(Lines for locating text and elements)
□ □ □ □ □ □ □

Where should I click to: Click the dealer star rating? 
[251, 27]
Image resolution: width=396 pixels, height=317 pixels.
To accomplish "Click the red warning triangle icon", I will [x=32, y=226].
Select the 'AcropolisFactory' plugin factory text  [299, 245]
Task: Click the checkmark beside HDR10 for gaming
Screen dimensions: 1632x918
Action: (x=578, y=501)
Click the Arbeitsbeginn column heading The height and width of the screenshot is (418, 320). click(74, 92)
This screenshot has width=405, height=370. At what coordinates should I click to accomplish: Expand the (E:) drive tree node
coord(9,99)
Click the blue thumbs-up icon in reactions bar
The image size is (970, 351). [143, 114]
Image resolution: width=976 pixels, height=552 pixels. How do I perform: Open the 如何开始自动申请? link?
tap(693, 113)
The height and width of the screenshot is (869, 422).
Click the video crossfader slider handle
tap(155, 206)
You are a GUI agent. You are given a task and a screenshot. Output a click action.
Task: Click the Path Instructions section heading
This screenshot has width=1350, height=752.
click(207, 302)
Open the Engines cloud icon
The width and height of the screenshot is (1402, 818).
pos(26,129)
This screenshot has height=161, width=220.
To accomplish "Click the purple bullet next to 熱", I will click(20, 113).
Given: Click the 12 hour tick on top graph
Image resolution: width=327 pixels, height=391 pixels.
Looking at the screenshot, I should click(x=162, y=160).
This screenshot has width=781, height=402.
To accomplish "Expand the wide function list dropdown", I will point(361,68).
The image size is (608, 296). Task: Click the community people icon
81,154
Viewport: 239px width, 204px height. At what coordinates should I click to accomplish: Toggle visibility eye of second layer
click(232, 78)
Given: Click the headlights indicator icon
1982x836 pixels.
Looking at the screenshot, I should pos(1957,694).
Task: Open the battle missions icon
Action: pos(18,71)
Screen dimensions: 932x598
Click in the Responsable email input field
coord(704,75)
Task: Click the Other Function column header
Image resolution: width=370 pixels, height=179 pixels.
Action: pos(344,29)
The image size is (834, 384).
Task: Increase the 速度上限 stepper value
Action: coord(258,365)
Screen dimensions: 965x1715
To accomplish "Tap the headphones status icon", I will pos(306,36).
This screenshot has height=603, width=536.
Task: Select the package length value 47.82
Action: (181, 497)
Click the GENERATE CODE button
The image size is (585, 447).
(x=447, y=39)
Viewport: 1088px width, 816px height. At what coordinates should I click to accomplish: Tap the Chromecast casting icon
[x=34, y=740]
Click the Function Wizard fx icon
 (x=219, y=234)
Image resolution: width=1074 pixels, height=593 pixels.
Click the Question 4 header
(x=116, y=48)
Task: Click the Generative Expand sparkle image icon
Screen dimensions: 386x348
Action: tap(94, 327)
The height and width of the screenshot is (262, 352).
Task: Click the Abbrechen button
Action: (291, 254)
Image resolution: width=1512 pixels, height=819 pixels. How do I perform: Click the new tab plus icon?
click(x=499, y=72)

□ □ □ □ □ □ □

▶ Problem details
Please reproduce every one of the lines above word for word, with nothing changed or left out.

▶ Exercise result
Where should I click to: Click the dealer star rating? 
[251, 27]
Image resolution: width=396 pixels, height=317 pixels.
To accomplish "Click the red warning triangle icon", I will [x=32, y=226].
Select the 'AcropolisFactory' plugin factory text  [299, 245]
Task: Click the checkmark beside HDR10 for gaming
Screen dimensions: 1632x918
Action: (x=578, y=501)
Click the Arbeitsbeginn column heading The height and width of the screenshot is (418, 320). click(74, 92)
This screenshot has width=405, height=370. At what coordinates should I click to accomplish: Expand the (E:) drive tree node
coord(9,99)
Click the blue thumbs-up icon in reactions bar
The image size is (970, 351). [143, 114]
Image resolution: width=976 pixels, height=552 pixels. How do I perform: Open the 如何开始自动申请? link?
tap(693, 113)
The height and width of the screenshot is (869, 422).
Click the video crossfader slider handle
tap(155, 206)
You are a GUI agent. You are given a task and a screenshot. Output a click action.
Task: Click the Path Instructions section heading
This screenshot has width=1350, height=752.
click(207, 302)
Open the Engines cloud icon
The width and height of the screenshot is (1402, 818).
pos(26,129)
This screenshot has height=161, width=220.
To accomplish "Click the purple bullet next to 熱", I will click(20, 113).
Given: Click the 12 hour tick on top graph
Image resolution: width=327 pixels, height=391 pixels.
Looking at the screenshot, I should click(x=162, y=160).
This screenshot has width=781, height=402.
To accomplish "Expand the wide function list dropdown", I will point(361,68).
The image size is (608, 296). Task: Click the community people icon
81,154
Viewport: 239px width, 204px height. At what coordinates should I click to accomplish: Toggle visibility eye of second layer
click(232, 78)
Given: Click the headlights indicator icon
1982x836 pixels.
Looking at the screenshot, I should pos(1957,694).
Task: Open the battle missions icon
Action: pos(18,71)
Screen dimensions: 932x598
Click in the Responsable email input field
coord(704,75)
Task: Click the Other Function column header
Image resolution: width=370 pixels, height=179 pixels.
Action: pos(344,29)
The image size is (834, 384).
Task: Increase the 速度上限 stepper value
Action: coord(258,365)
Screen dimensions: 965x1715
To accomplish "Tap the headphones status icon", I will pos(306,36).
This screenshot has height=603, width=536.
Task: Select the package length value 47.82
Action: (181, 497)
Click the GENERATE CODE button
The image size is (585, 447).
(x=447, y=39)
Viewport: 1088px width, 816px height. At what coordinates should I click to accomplish: Tap the Chromecast casting icon
[x=34, y=740]
Click the Function Wizard fx icon
 (x=219, y=234)
Image resolution: width=1074 pixels, height=593 pixels.
Click the Question 4 header
(x=116, y=48)
Task: Click the Generative Expand sparkle image icon
Screen dimensions: 386x348
Action: tap(94, 327)
The height and width of the screenshot is (262, 352).
Task: Click the Abbrechen button
Action: (291, 254)
Image resolution: width=1512 pixels, height=819 pixels. How do I perform: Click the new tab plus icon?
click(x=499, y=72)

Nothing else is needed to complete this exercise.